Modern big data management systems support fast read and write operations based on the unique identifier (key) of a record. That is, they are fast when inserting key-value pairs, and given a key they quickly return the value associated with that key. To do so, most such systems rely on a Log-Structured-Merge Tree (LSM) structure that batches writes together before writing them to persistent storage. This project will study how to efficiently support more sophisticated operations on LSM-based storage systems, that is, operations that do not simply specify the key of a record. Examples of such operations include searching for records based instead on their location or time. By optimizing the storage and management of big data, this project has the potential to cut the storage costs and energy consumption in data centers.
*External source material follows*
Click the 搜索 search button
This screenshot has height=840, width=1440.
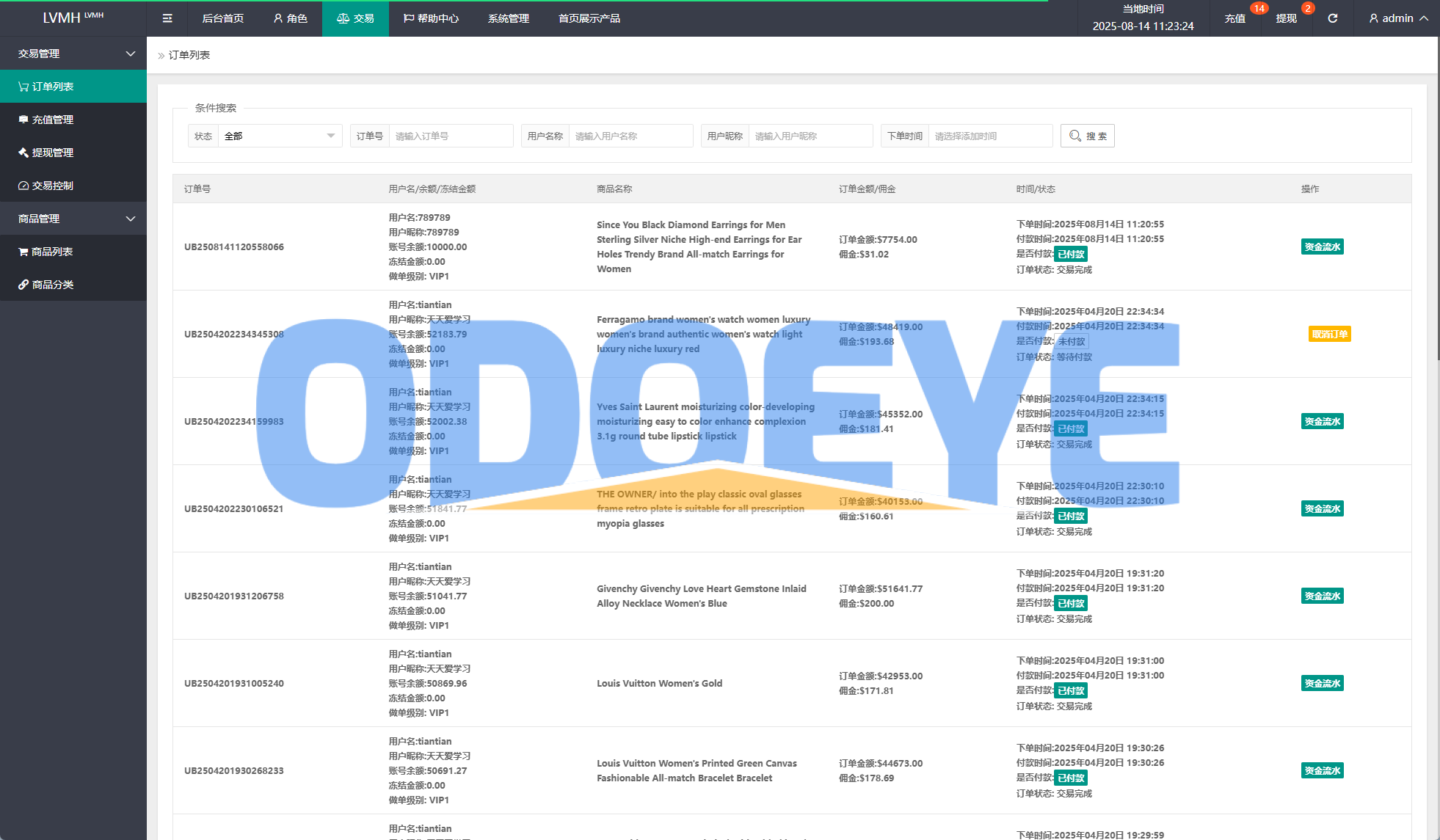tap(1087, 136)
Further, the successful completion of this work will allow users to manage more data with the existing hardware infrastructure, which is critical given the new wave of big data being generated by sensors and the Internet-of-Things. The project will capitalize on the student diversity at two Hispanic Serving Institutions, and thus broaden the participation of under-represented groups in the research process.
To support richer data modeling and querying capabilities on top of LSM key-value stores, this project will develop novel LSM indexing and access algorithms to support query plans that utilize both primary and secondary LSM components. In addition, it will design and evaluate flow control policies to dampen or eliminate the notoriously bursty data ingestion behavior that LSM-based storage structures exhibit. It will also study how to automatically and dynamically change LSM compaction policies and parameters based on the query workload. Data-semantics-aware compaction techniques will also be studied. The project will additionally develop novel LSM-aware query optimization techniques; the LSM storage layer is currently treated as a black box by most query optimizers. The planned methods will be deployed and evaluated on the open source Apache AsterixDB system.
This award reflects NSF's statutory mission and has been deemed worthy of support through evaluation using the Foundation's intellectual merit and broader impacts review criteria.